Il serait de faux de croire que les praticiens du marketing ne succombent pas aux préjugés comme d'autres catégories de population. Ma référence est ici le groupe de policiers d'interventions en région parisienne avec cette donnée édifiante :
"80% des policiers travaillant en banlieue sont nés dans des zones rurales et dans des petites et moyennes villes de province. Autrement dit, 80% n'ont pas d'expérience du milieu urbain, des grandes agglomérations. Or, la première affectation des jeunes recrues qui sortent de l'école nationale de police est dans les banlieues, car ces postes ne sont pas très prisés".
Et si nous disions que dans le marketing "80% des professionnels sont issus des classes moyennes et supérieures et qu'ils ont suivi des études dans des écoles qui reproduisent les mêmes comportements de classe".
Ce chiffre est toujours valable et évolue peu pour les grandes écoles de commerce : ne soyons pas surpris que 80% des lancements de nouveaux produits soient des échecs au bout d'un an.
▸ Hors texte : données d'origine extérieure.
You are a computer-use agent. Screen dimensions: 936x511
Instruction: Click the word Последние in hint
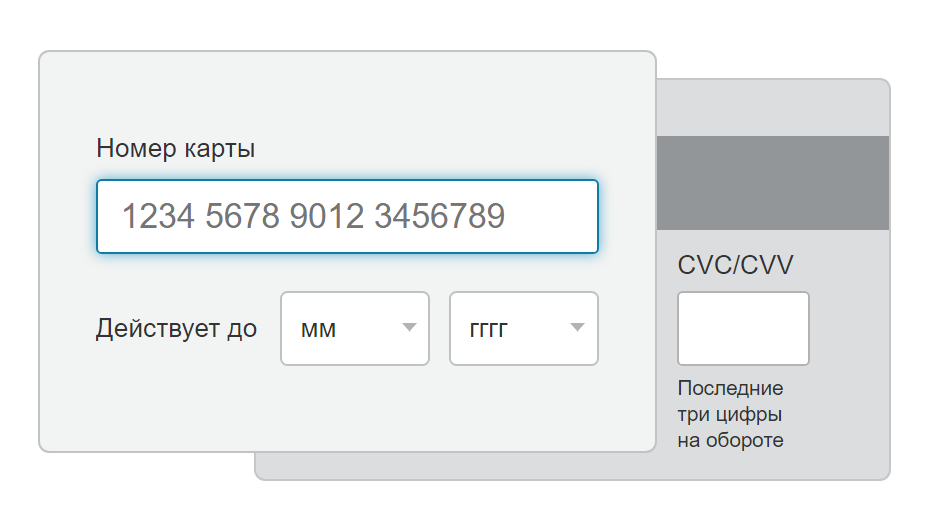coord(730,389)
Ils sont lancés par des personnes qui ne connaissent pas leurs consommateurs, hormis à travers les études de marché et qui n'ont aucune idée de la "vraie vie" en dehors des quartiers prisés et des belles banlieues des zones urbaines.
Policiers d'intervention et praticiens du marketing : même réflexe de classe (caste ?). Mon propos est de montrer combien la réalité des organisations est plus prégnante que les grandes envolées ou déclarations de dirigeants : les études et les origines déterminent pour beaucoup les comportements d'adultes.